The long-running dispute between the Ambani brothers does not appear to have affected the confidence of the judges in the profitability of Reliance enterprises. Out of the 21 sitting Justices, 20 declared their assets on November 2. Justice B.N. Agrawal, who retired on October 15, also voluntarily published his assets on the Supreme Court website.
A study of the published list of assets shows that 16 of the 21 Judges invest in the stock markets directly or indirectly through Mutual Funds and other forms of investment.

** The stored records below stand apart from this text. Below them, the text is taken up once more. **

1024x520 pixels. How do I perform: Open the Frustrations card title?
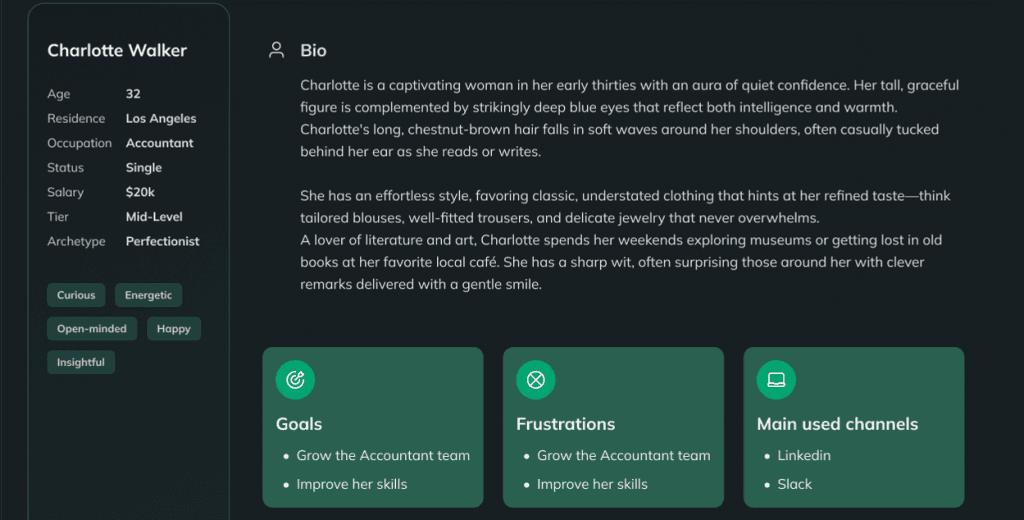point(566,424)
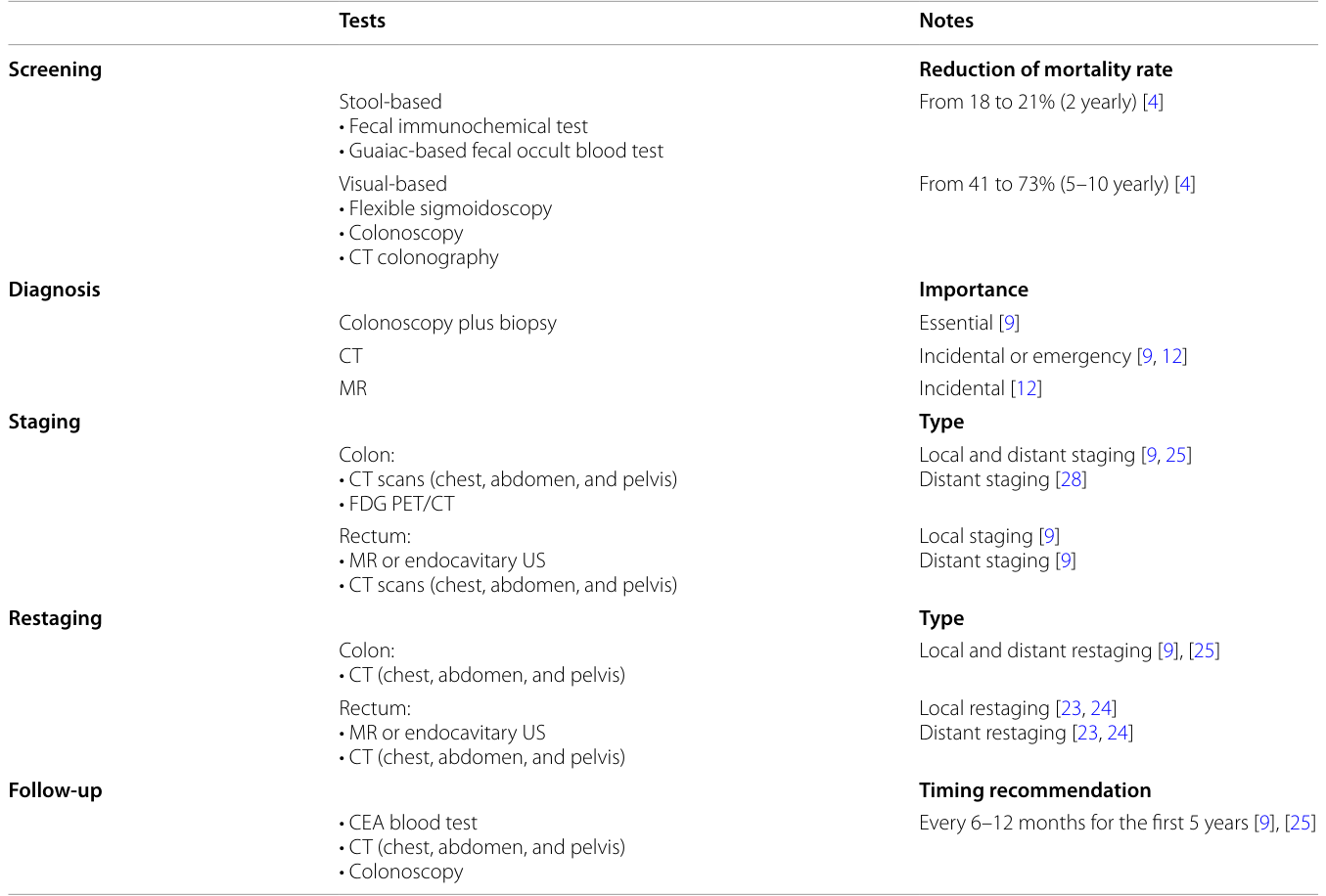Open reference 9 in rectum Distant staging

pos(1066,560)
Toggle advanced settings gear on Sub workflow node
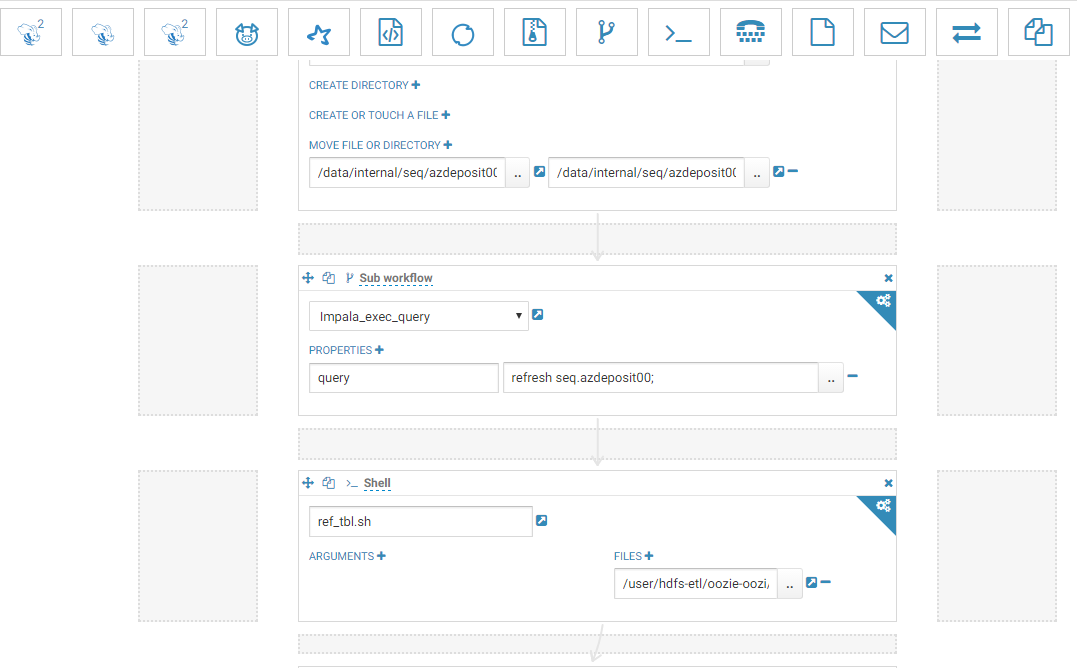1077x668 pixels. pyautogui.click(x=881, y=300)
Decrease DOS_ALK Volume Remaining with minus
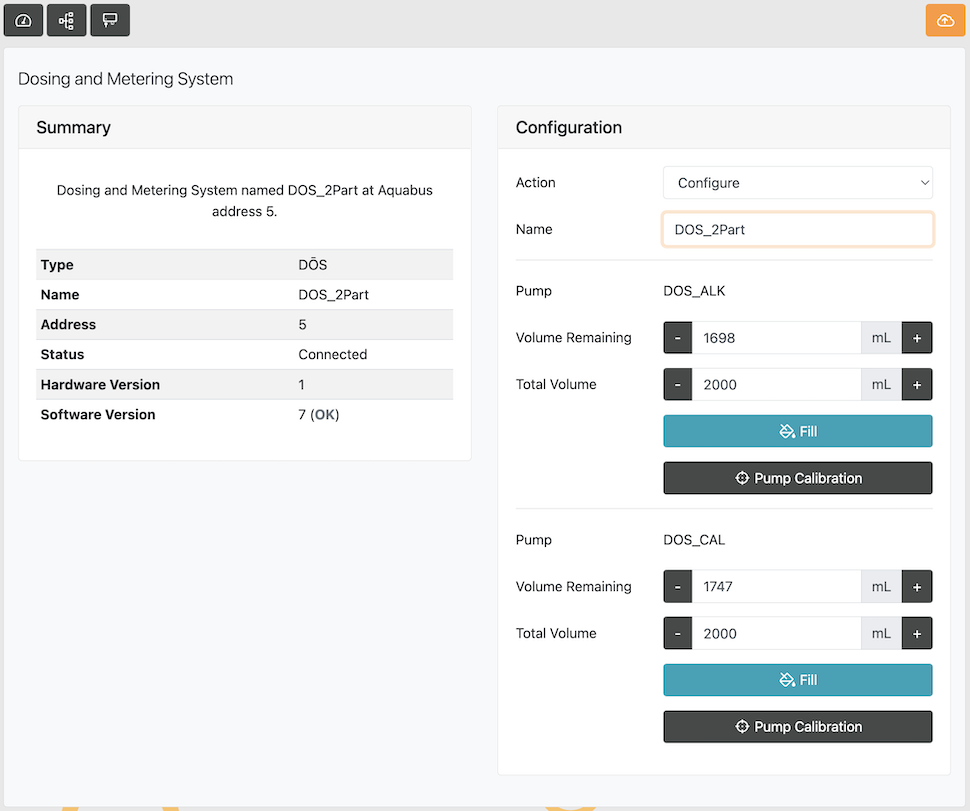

All of the judges with Reliance stocks appear to be long-time shareholders; the pattern of their holding indicates that most of them were holding these shares prior to the demerger of Reliance Industries Limited into Reliance Communication, RNRL, Reliance Energy (which later became Reliance Infrastructure) and Reliance Capital.
Justices R.V. Raveendran, Dalveer Bhandari, D.K. Jain, V.S. Sirpurkar, Aftab Alam, Mukundakam Sharma, H.L. Dattu and B.S. Chauhan have equity investments in both the brothers' companies. Justice Panchal holds an equity investment only in Mukesh Ambani-controlled Reliance Petroleum. Justices Katju and Ganguly hold mutual fund investments through the Anil Ambani-controlled Reliance Capital. Justices Kapadia, Tarun Chatterjee, R.M. Lodha, Deepak Verma, Cyriac Joseph and B.N. Agrawal hold stocks and mutual funds of various other financial institutions.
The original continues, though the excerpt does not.